As we near the end of the year, it makes it easier and easier to compare this year with last — and leaves time to make any end of the year attempts at besting last year’s numbers.
I use Microsoft Money to track my finances. Back in 1997, for unknown reasons (it probably had a nicer box than Quicken), I bought the program and started maintaining my checking account transactions.
After a few years of seeing how cool it was, once I had enough data, I expanded to keeping track of my credit cards. At first it was just the monthly balances, but eventually I started tracking every transaction and categorizing things accurately.
It took a few years to get things categorized to my liking, and by 2005, I had a pretty good system down. I’d added my 401k to the mix, my auto loans, basically everything financial.
The numbers this year look, well, okay I guess. I made more, which is always a good thing, but I also spent more.
While the original goal of 2007 was to increase my net worth to 6 figures, I think the main target in reaching that goal (which I won’t reach this year) was to curb my credit card use. And I think I’ve done that.
In 2006, I ran up $24,572 in credit card charges — $8k more than ever before. That’s a huge number. That’s an embarrassing number.
So far, in 2007, I’ve spent $22,305 on the credit cards. When you average it out over the past 11 months, that works out to around $2k per month, so adding in December, it will appear as though I’ve spent just shy of $25k this year too.
So why am I happy about that?
Well, though there’s a essentially no difference in the amount charged each year, there is a HUGE difference on where the money went.
In 2006, I spent all $24.5k on, well, stuff. The big expenses that year were a camera, a computer, a ring, a big car repair, and who could forget the hockey jerseys… Just stuff really. But that’s a lot of stuff.
Between July and August of this year, I charged $16k towards our home improvement projects. That’s something that isn’t going to happen again with any frequency. Take that out of the equation and I’ve really only spent $6305 so far in 2007.
I’ve cut my “stuff” expenses by 75%. And you know what? I still have plenty of stuff.
My habits have changed for the better and, at the same time, I can’t say my “quality of life” has declined any. At this rate, I’ll be credit card debt free this summer.
But it’s not all good news. While I spent less “technically” on the credit cards this year, I also paid less back.
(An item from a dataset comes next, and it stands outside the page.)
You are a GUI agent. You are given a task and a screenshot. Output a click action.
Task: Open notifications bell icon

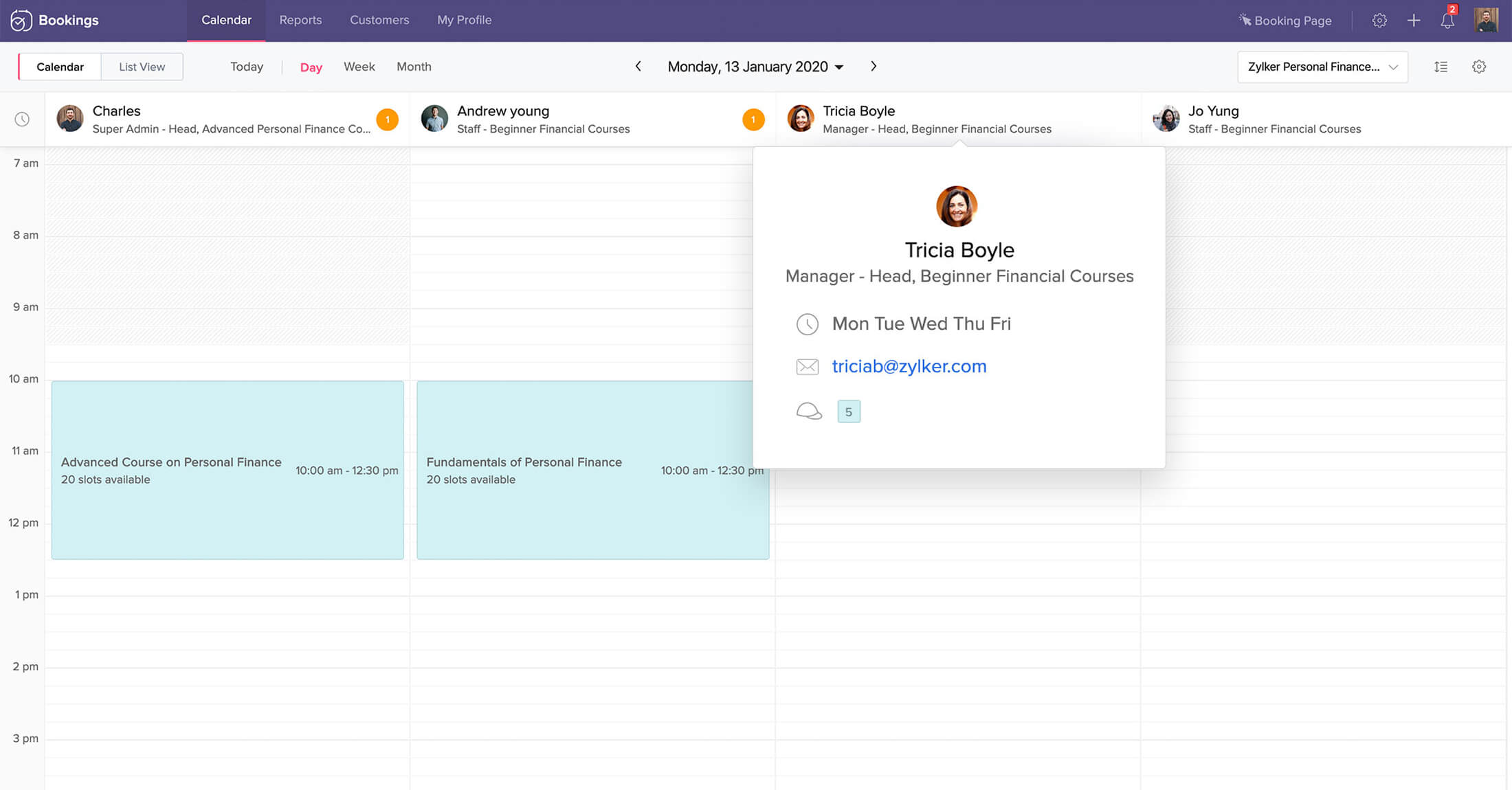pyautogui.click(x=1447, y=21)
In 2006, I sent $29,966 in payments towards three credit cards. This year, I only paid back $25,719. This is due in part to the aggressive repayment of the $12k bank loan we took out at the end of 2006 — and wasn’t a part of my “credit card” plan, but even still, that’s the only place I regressed.
Here’s the chart:
It just goes to show that, even when you charge like a madman, choosing the right card to use makes a big difference. And choosing when (and what) to refinance with a lower rate promo offer can save you tons. Look at that — that’s over a $2000 difference between 2005 and 2007. And the total balance hasn’t really moved more than $5k.
And to end on an even higher note, it’s truly reassuring to see that, even just taking into account the the credit cards on their own, I spend less than I pay back.
Even with these obscene totals, I can’t imagine how deep I’d be if that hadn’t been the case all along.